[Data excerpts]
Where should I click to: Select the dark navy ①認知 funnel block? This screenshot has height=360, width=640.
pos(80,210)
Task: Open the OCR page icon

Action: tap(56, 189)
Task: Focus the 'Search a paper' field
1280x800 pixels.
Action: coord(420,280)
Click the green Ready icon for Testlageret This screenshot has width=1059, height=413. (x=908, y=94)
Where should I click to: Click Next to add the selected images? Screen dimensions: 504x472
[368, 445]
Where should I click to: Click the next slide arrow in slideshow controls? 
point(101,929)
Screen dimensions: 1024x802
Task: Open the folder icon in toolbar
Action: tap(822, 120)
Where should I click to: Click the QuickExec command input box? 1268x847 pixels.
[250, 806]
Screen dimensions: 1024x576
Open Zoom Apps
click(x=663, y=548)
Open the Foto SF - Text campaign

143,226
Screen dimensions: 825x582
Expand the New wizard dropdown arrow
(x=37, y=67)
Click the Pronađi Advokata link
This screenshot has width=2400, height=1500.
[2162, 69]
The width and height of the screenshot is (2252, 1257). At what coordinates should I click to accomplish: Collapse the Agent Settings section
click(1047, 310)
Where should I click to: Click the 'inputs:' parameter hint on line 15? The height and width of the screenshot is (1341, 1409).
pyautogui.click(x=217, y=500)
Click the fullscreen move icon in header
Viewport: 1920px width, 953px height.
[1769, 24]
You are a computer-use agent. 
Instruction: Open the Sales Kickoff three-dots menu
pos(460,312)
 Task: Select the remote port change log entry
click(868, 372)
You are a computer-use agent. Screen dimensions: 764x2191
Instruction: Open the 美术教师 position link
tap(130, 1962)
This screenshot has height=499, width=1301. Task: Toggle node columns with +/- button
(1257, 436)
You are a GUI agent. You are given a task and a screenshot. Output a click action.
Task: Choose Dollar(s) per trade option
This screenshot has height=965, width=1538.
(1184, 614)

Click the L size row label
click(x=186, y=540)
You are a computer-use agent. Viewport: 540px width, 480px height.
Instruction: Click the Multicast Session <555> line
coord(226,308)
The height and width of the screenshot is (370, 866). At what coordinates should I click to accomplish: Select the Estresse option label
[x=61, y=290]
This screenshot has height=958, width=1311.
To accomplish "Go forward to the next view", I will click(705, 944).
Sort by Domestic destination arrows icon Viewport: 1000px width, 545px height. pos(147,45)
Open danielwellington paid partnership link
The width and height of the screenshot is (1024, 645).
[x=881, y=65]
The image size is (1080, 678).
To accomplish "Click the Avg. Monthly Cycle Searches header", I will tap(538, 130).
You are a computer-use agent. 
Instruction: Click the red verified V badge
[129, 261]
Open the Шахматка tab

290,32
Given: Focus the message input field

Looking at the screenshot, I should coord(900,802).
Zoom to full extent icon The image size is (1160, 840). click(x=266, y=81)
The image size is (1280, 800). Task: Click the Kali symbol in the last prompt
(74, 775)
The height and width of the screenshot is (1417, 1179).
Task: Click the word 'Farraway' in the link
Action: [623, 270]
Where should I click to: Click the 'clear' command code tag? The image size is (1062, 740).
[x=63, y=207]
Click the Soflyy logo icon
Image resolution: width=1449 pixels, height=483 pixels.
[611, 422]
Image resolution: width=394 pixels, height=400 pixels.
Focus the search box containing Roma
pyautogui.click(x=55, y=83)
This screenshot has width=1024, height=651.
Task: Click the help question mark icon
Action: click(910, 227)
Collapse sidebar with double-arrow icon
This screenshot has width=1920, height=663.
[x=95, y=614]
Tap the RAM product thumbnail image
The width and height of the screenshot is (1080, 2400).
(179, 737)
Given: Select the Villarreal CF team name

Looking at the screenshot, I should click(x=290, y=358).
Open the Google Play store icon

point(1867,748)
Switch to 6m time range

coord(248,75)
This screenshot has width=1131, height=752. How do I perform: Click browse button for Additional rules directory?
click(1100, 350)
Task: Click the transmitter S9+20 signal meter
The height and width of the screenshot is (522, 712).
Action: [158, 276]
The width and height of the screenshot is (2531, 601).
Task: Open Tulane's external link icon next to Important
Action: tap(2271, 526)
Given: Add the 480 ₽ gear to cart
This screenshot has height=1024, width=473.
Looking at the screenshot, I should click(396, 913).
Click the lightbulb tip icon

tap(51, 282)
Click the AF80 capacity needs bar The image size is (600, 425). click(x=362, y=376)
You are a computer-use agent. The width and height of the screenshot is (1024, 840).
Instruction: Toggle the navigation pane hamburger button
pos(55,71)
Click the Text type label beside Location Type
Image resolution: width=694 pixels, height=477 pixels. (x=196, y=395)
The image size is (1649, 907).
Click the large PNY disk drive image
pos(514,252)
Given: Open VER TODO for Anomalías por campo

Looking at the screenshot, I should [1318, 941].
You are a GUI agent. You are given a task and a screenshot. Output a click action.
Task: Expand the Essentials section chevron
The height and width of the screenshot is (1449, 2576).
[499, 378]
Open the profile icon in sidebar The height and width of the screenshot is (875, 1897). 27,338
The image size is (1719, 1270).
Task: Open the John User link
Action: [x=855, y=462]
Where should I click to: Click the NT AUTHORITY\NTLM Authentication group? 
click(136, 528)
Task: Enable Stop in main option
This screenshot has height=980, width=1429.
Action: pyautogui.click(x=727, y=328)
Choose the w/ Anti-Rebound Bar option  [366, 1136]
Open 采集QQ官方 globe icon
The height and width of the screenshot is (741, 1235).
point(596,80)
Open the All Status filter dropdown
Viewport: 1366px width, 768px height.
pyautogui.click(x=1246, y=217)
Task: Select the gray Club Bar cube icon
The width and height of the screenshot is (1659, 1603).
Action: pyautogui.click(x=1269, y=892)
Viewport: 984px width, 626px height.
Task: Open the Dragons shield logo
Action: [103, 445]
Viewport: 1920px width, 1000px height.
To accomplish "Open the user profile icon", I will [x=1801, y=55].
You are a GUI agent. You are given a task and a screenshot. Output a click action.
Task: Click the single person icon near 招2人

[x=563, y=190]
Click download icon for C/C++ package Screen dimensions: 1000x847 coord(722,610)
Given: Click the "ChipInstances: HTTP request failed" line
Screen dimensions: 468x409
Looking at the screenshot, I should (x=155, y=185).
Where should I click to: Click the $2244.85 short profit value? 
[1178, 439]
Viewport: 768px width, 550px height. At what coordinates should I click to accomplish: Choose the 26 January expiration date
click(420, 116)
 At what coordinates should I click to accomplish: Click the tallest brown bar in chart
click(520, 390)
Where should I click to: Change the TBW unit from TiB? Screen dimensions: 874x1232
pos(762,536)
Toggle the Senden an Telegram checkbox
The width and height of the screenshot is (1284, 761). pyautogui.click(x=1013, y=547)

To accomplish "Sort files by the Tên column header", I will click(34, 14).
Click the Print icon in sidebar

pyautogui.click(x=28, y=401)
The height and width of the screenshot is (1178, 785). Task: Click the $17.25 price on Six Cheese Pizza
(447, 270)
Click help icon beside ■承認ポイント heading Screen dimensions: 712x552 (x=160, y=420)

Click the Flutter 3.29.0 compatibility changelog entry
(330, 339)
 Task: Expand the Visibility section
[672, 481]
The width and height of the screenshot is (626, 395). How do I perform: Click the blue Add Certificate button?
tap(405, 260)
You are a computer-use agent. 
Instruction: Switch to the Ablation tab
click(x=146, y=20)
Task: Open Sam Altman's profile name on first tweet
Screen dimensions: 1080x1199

■ **TRY IT**
All lines from the opening of the records through the line where "Screen dimensions: 825x582" occurs are to be output verbatim. No other line belongs in the answer.

■ **EXERCISE RESPONSE**
Where should I click to: Select the dark navy ①認知 funnel block? This screenshot has height=360, width=640.
pos(80,210)
Task: Open the OCR page icon

Action: tap(56, 189)
Task: Focus the 'Search a paper' field
1280x800 pixels.
Action: coord(420,280)
Click the green Ready icon for Testlageret This screenshot has width=1059, height=413. (x=908, y=94)
Where should I click to: Click Next to add the selected images? Screen dimensions: 504x472
[368, 445]
Where should I click to: Click the next slide arrow in slideshow controls? 
point(101,929)
Screen dimensions: 1024x802
Task: Open the folder icon in toolbar
Action: tap(822, 120)
Where should I click to: Click the QuickExec command input box? 1268x847 pixels.
[250, 806]
Screen dimensions: 1024x576
Open Zoom Apps
click(x=663, y=548)
Open the Foto SF - Text campaign

143,226
Screen dimensions: 825x582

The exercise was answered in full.